Oral argument in the cases (Loper Bright and Relentless, combined for oral argument) challenging Chevron deference is Wednesday, January 17. The relevant links are:
- Oral Argument Live, here (these are the only cases docketed for oral argument, so the oral argument should begin at 10am EST).
- Recording of Oral Argument, here (listed under 22-451 Loper Bright Enterprises, Inc. v. Raimondo, Sec. of Comm. and 22-1219 Relentless, Inc. v. Dept. of Commerce.
- Transcripts of Oral Arguments (these are subject to change):
I thought I would use this blog to alert readers to some hyperbolic claims likely to appear in the oral argument (as they have proliferated in the press). (George Will, no fan of the administrative state or of Chevron, has said that “Hyperbole [is] the default setting in today’s discourse.” George F. Will, How the Supreme Court could end the ‘Chevron deference’ foolishness (WAPO 1/12/24), here (the claims he makes in his article prove the ubiquity of hyperbole).
Before addressing the hyperbole likely to appear in oral argument, I think it is helpful to establish what deference is:
Deference is commonly stated as a court applying an agency interpretation that reasonably interprets ambiguous statutory text within the scope of the ambiguity. Deference is more subtle than that. Deference is neither required nor applicable if the agency interpretation is the best interpretation (best interpretations are per se reasonable, after all). Rather deference only occurs when the agency’s reasonable interpretation is not the best; only then can a court defer to that not-best agency interpretation. (This does not address the phenomenon of the state of interpretive equipoise which I discuss in paragraph 4 below,)

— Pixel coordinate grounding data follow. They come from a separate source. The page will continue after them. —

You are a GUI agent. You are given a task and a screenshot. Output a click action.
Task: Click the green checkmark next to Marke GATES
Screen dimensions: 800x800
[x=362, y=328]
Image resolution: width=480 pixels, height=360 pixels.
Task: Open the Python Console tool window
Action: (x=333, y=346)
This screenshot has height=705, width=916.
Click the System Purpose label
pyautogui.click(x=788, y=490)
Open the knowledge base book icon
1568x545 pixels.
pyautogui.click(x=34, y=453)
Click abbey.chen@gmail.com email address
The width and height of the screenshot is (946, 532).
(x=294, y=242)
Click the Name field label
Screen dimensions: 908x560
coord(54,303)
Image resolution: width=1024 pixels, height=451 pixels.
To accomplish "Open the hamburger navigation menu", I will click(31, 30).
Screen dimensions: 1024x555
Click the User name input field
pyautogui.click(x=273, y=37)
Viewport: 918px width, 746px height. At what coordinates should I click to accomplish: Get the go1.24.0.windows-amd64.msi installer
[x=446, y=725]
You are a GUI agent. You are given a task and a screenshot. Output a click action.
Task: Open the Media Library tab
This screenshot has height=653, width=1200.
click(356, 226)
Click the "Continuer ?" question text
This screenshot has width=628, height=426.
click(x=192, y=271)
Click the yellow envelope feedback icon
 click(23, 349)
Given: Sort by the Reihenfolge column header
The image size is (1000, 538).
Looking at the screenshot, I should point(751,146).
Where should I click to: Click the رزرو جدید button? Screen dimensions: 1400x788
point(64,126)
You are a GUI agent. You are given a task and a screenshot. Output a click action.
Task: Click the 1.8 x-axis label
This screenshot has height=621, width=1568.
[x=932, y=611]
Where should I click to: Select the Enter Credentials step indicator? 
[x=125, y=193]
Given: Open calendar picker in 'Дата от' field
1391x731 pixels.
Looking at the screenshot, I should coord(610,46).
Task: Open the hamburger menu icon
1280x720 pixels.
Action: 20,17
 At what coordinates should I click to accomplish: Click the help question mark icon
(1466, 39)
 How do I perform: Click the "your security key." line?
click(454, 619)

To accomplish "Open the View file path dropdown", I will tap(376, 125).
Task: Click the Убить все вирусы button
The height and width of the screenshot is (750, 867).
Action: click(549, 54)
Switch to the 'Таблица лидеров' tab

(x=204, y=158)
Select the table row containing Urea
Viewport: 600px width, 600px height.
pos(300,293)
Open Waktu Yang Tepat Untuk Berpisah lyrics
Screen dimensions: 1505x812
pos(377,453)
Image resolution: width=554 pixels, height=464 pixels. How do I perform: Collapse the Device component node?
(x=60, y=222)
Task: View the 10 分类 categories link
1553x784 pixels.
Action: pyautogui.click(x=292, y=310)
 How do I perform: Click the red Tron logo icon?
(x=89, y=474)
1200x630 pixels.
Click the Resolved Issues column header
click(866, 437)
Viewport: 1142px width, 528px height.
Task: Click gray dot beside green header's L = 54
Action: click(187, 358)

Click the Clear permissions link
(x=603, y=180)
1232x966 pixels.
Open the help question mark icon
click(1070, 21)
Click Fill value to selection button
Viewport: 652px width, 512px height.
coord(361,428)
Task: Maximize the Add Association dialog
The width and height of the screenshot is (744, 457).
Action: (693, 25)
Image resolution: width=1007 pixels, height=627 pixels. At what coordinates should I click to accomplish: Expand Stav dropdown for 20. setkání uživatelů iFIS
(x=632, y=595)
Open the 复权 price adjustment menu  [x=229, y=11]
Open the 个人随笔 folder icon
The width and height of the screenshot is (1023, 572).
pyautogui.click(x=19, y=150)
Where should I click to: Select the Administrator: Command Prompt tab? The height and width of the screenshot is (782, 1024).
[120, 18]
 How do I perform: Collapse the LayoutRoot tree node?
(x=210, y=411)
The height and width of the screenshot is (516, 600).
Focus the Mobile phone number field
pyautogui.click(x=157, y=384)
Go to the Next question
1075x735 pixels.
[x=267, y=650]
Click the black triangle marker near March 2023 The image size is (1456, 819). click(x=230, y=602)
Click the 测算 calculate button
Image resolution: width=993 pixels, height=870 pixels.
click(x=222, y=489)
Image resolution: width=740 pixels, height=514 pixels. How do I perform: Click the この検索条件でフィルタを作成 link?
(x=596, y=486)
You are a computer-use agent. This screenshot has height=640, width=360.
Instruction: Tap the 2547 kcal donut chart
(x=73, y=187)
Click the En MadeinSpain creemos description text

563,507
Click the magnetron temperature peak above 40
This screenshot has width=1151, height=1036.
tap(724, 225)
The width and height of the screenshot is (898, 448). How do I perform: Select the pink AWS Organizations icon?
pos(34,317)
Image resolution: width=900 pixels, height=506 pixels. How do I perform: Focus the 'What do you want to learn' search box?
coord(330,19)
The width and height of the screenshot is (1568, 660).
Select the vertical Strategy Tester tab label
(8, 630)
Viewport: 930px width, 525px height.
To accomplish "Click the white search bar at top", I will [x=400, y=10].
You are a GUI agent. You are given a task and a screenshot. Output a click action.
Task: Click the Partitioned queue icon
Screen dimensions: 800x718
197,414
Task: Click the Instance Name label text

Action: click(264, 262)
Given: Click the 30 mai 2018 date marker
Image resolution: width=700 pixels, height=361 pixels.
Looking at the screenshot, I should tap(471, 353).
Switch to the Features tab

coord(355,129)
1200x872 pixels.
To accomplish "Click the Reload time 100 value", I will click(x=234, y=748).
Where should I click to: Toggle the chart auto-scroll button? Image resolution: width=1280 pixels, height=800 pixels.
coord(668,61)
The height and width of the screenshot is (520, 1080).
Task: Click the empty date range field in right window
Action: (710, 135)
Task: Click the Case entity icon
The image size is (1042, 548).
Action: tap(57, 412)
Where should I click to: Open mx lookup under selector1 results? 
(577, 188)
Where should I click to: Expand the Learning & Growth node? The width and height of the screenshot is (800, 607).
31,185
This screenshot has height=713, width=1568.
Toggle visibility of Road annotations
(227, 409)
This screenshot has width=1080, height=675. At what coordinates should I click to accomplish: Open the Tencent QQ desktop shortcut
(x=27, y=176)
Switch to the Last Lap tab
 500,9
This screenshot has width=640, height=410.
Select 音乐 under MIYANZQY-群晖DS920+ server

1. The hyperbole: Deference was the creation of the Chevron case decided in 1984. George Will says, “first propounded by the court in 1984.” That statement is not only hyperbole, it is false. Deference to reasonable agency interpretations of ambiguous statutory text has been a feature of authoritative judicial decisions since at least the 1920s. All Chevron did was to (i) articulate an additional rationale for deference in the executive branch’s more direct accountability to the citizens than courts with lifetime appointments and no constituency and (ii) permit the famous 2-Step, which later courts found implicit in Chevron. (Since deference was the same as prior deference, the 2-Step formula was implicit in pre-Chevron deference.)
2. The hyperbole: Deference confers “vast discretion barely circumscribed by Congress.” George Will, supra. The reasonable requirement circumscribes the agency’s discretion; the requirement of reasonableness hardly permits vast discretion. If a court determines that the best interpretation is not the agency interpretation, query what are the chances that the court will nevertheless apply the not-best agency interpretation? As formulated, Chevron seems to permit the not-best agency interpretation to prevail so long as it is reasonable. But, in order to apply the best interpretation rather than the not-best agency interpretation, all the court has to determine is that the agency interpretation is not reasonable. (There are other outs from deference, such as major questions and so-called Chevron Footnote 9 rigorous analysis at Step One.) Think about that and imagine in the real world judging how often a court would defer to the not-best agency interpretation because the agency interpretation is reasonable. My anecdotal review of two large sets of Courts of Appeals opinions in recent years indicates that there is far less actual deference going on than the commotion about Chevron would indicate. I urge readers to be skeptical about claims that Chevron real deference is ubiquitous.
3. The hyperbole: APA § 706 requires courts to interpret statutes de novo without deference. False. I have covered that issue in an article. The Tax Contribution to Deference and APA § 706 (December 14, 2023 https://papers.ssrn.com/sol3/papers.cfm?abstract_id=4665227).
My suggested deference refinement without hyperbole:
If the Court revises the deference construct, I recommend it do so as follows which focuses on the work deference should do:
A court should apply a reasonable agency interpretation of ambiguous statutory text (Step Two) if it cannot determine affirmatively that an alternative interpretation is the best; if it can determine that an alternative agency interpretation is the best, apply the alternative best interpretation rather than the not-best agency interpretation.
This would allow deference where the agency interpretation is the best or is in a state of interpretive equipoise (in which case a court is not deferring to a not-best agency interpretation). I think that courts deferring to best agency interpretations and equipoise agency interpretations explains by far the bulk of Step Two resolutions, with only the rare, very rare (if any) Step Two outcome actually deferring to an agency not-best interpretation. (As I see it, equipoise in legal interpretation is a range of interpretive certainty, say from 40% to 60% certainty.)